Consider: God called Abraham His friend. God spoke to Moses “face to face, as a man speaks unto his friend”. How much of a gulf was there between God and those men in terms of righteousness, spiritual maturity, intellect and so on—yet God didn’t consider Himself above those men, in that sense. Christ was perfect, yet He didn’t go around condemning people all the time. He mixed so well that He was accused of being a friend of tax collectors and sinners.

This gives a good indication that no differences between two people who are trying to obey God should present such an obstacle that you couldn’t have a solid friendship. That bond of brotherly love with another person will grow if you get rid of vanity and base that relationship on mutual humility and respect. Accepting your friend’s means listening to them; giving them sincere compliments. Accepting those means seeing the positive big picture and not letting a mistake get in the way.

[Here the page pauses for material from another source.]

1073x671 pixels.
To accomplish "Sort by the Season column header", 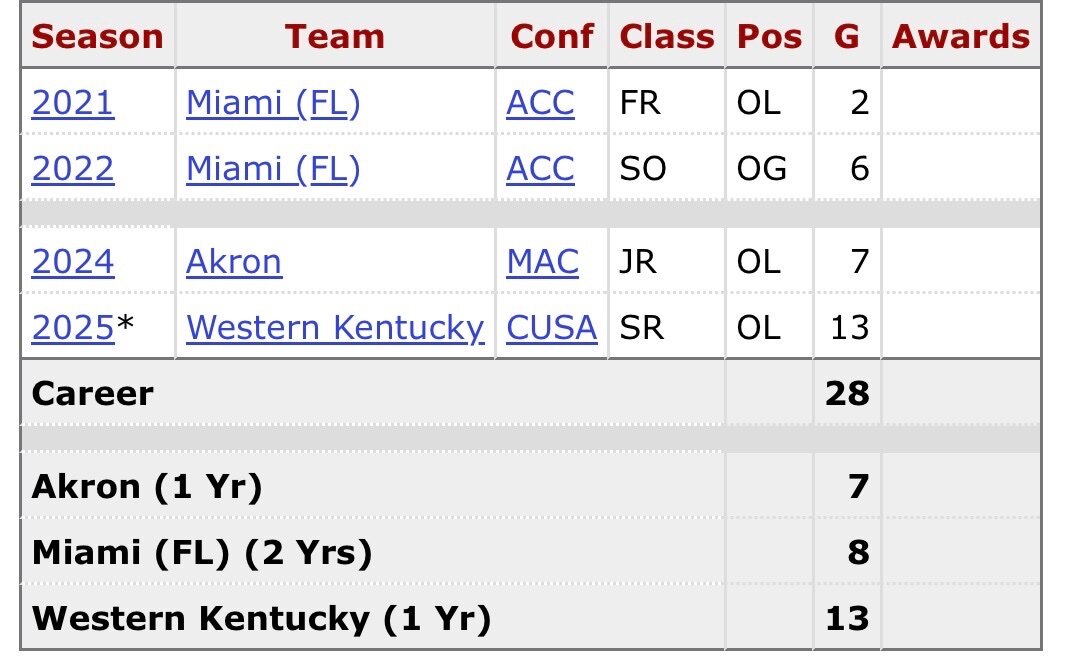I will [97, 37].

Being a true friend means not being negative and critical of the other person. Unless criticism is handled carefully, it never gets good results—it just creates bad feelings and sore spots. God and Jesus Christ would be perfectly justified in criticizing us every minute of the day, but they choose the moments to give correction; the rest of the time, they are remarkably encouraging to us!

Elbert Hubbard said, “Your friend is the man who knows all about you, and still likes you.” Bernard Meltzer said, “A true friend is someone who thinks that you are a good egg even though he knows that you are slightly cracked.” James Boswell said, “A companion loves some agreeable qualities which a man may possess, but a friend loves the man himself.”

True friends share of themselves. They can have a good laugh or cry in each other’s company. They can honestly exchange ideas, opinions and feelings. They can even disagree without hurting each other. What a gift a true friend can be! It is a relationship worth cultivating. Maximize your opportunities to let the roots of your friendships grow into something that will endure for years to come.